Cours Julien, halles maraichères… (1/3)

Des stands de fruits et légumes se succèdent. Sous les parasols blancs, les partisanes, les revendeuses et leurs marchandises se protègent du soleil brûlant de midi. Courgettes, haricots verts, poivrons, melons, pêches, de Plan-de-Cuques, de la Pomme ou de Mazargues, sont l’enjeu des discussions. Les femmes cancanent, alpaguent, invectivent, se fâchent, soufflent le chaud, soufflent le froid, font les belles, les arrogantes, les mégères, les poissonnières, les mignonnes. Et gare à la pimbêche qui critiquera la marchandise. Au milieu de ce théâtre de femmes, un homme avance, fier de son allure, sûr de son aura. Il distribue sourires et clins d’œil, ignore volontairement celles qu’il veut punir d’une indifférence ou d’une défection à son égard.

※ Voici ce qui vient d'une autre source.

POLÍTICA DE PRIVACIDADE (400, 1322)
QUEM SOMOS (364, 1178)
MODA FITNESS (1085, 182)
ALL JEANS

Ils charment les mères, ils s’assurent les filles. C’est son territoire. Lui, il est dans la catégorie grossiste : c’est exotique, ça le nimbe d’un parfum d’ailleurs, comme si c’était lui qui allait chercher les artichauts en Tunisie, les tomates au Maroc ou les bananes en Côte d’Ivoire. Il en profite, il en abuse. Au centre de la scène, captivé par lui-même, entre deux tournées de pastis au bar, il pavane, Roméo. Alors, quand un client vient lui demander dix kilos d’oranges et cinq de bananes, plutôt que de quitter son perchoir, conciliant, bonhomme, gai, fidèle à sa réputation, il répond : « Oh mais Louis, sers-toi ! Tu me la ramènes quand tu as chargé. » Il tend la clef, et les malins de Marseille vont se servir dans les entrepôts de la rue Crudère. Roméo est le roi du Cours. Un futur roi déchu. Ainsi va la vie.